• _Отрывок рецензии_
*-*-*

Рецензия: Почему Беларусь не Прибалтика / Александр Носович

18:30 Статьи

Перед тем, как приступить к анализу данной работы, следует сразу оговориться. Книга Александра Носовича «Почему Беларусь не Прибалтика» не является научной монографией или даже научно-популярной работой. Она позиционируется как публицистическое издание, т.е. представляет собой размышления и рефлексии автора на счет Беларуси и Прибалтики. Данная книга – это популярный, не претендующий на академизм и рассчитанный на массового читателя вариант компаративного анализа исторического пути, развития и перспектив республик Балтии и Беларуси. Поэтому судить строго и предъявлять академические претензии к данному изданию вряд ли стоит.

Также следует понимать, что книга предназначена прежде всего для российского массового читателя. Поэтому многочисленные упрощения и использование понятных российскому обществу примеров и схем здесь является неким педагогическим инструментом А. Носовича, использованным чтобы донести до российского читателя не всегда понятные и осознаваемые реалии белорусской и прибалтийской общественно-политической ситуации.

Однако, и это принципиальная позиция автора этих строк, любая, даже обыкновенная публицистика, все же не должна противоречить последним достижениям науки, хоть и может грешить определенным стилем, схематизмом, красивым словцом и легкостью восприятия. Поэтому «закрыть глаза» или «не обратить внимания» на такие конкретные шероховатости и недочеты тоже не стоит.

*-*-*

Выпишите из рецензии слово в слово отрывок от «18:30 Статьи» до «вряд ли стоит.» включительно. Записи — отдельный материал и к рецензии не относятся.

(Строки набора данных)
*-*-*

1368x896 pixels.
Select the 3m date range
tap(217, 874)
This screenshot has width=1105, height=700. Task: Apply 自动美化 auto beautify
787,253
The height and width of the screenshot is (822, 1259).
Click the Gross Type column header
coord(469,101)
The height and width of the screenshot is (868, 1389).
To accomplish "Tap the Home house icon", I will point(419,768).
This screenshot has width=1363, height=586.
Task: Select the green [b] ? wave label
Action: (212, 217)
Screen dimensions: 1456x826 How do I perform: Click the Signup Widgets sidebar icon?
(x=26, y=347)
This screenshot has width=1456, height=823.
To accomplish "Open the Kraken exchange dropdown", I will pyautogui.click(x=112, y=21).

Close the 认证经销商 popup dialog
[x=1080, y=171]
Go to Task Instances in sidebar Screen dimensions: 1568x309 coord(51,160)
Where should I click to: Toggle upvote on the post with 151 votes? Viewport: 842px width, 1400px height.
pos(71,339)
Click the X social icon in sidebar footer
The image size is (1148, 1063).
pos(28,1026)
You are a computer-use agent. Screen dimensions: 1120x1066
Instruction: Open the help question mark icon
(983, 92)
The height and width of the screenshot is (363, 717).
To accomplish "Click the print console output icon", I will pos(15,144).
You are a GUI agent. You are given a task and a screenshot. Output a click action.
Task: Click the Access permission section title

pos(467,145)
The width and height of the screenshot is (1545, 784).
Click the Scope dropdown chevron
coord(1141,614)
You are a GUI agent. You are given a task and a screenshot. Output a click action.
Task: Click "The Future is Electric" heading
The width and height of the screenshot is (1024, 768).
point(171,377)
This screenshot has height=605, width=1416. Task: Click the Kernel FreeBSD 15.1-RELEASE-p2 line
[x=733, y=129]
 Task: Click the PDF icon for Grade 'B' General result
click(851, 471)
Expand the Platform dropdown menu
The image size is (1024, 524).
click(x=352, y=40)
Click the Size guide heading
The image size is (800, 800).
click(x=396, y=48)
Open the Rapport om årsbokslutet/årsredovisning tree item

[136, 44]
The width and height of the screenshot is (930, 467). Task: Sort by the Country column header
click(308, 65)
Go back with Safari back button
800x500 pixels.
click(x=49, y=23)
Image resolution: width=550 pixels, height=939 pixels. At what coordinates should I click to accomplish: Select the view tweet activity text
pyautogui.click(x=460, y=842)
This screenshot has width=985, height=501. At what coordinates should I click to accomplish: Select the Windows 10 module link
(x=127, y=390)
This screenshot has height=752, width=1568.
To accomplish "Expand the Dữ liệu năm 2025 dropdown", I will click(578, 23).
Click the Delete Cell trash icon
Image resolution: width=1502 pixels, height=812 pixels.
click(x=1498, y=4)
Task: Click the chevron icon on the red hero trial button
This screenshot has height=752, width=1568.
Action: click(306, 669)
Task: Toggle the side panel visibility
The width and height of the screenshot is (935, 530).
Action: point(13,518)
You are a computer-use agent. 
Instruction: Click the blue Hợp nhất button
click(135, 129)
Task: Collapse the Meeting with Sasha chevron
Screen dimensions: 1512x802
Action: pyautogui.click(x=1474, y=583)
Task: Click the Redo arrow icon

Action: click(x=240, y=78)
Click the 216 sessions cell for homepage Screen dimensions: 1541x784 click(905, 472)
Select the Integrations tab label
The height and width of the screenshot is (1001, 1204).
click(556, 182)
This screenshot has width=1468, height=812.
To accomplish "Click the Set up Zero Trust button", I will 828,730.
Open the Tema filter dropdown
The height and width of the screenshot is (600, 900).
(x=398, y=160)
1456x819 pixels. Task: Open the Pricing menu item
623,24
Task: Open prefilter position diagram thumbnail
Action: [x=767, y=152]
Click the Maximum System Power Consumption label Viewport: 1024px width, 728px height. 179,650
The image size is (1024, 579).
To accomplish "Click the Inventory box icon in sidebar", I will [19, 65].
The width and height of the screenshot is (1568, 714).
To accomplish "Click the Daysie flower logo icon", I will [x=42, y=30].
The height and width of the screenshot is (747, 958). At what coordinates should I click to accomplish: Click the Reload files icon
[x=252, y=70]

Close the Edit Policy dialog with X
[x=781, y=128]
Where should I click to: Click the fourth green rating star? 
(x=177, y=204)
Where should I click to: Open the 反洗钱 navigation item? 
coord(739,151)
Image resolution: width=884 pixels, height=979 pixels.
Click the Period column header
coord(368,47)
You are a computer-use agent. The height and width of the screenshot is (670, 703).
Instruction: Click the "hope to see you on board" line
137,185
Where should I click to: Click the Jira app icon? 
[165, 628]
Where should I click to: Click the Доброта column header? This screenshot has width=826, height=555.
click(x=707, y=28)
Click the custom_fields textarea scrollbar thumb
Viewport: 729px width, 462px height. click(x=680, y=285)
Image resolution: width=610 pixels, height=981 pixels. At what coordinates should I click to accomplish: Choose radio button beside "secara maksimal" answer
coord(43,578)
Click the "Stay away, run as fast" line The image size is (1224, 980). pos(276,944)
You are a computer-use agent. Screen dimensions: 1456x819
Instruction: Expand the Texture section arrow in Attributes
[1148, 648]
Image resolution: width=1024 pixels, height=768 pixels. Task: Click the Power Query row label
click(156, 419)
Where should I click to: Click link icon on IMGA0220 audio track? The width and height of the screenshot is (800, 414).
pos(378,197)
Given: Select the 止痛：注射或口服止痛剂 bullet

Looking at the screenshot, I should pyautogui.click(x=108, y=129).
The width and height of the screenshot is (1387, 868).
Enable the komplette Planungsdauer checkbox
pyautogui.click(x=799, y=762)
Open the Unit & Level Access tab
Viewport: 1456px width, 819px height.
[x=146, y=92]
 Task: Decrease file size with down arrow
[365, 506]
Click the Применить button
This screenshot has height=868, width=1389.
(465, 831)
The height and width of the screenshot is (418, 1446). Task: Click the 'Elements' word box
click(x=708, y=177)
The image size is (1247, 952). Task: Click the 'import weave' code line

*-*-*

• _Результат выполнения_
18:30 Статьи

Перед тем, как приступить к анализу данной работы, следует сразу оговориться. Книга Александра Носовича «Почему Беларусь не Прибалтика» не является научной монографией или даже научно-популярной работой. Она позиционируется как публицистическое издание, т.е. представляет собой размышления и рефлексии автора на счет Беларуси и Прибалтики. Данная книга – это популярный, не претендующий на академизм и рассчитанный на массового читателя вариант компаративного анализа исторического пути, развития и перспектив республик Балтии и Беларуси. Поэтому судить строго и предъявлять академические претензии к данному изданию вряд ли стоит.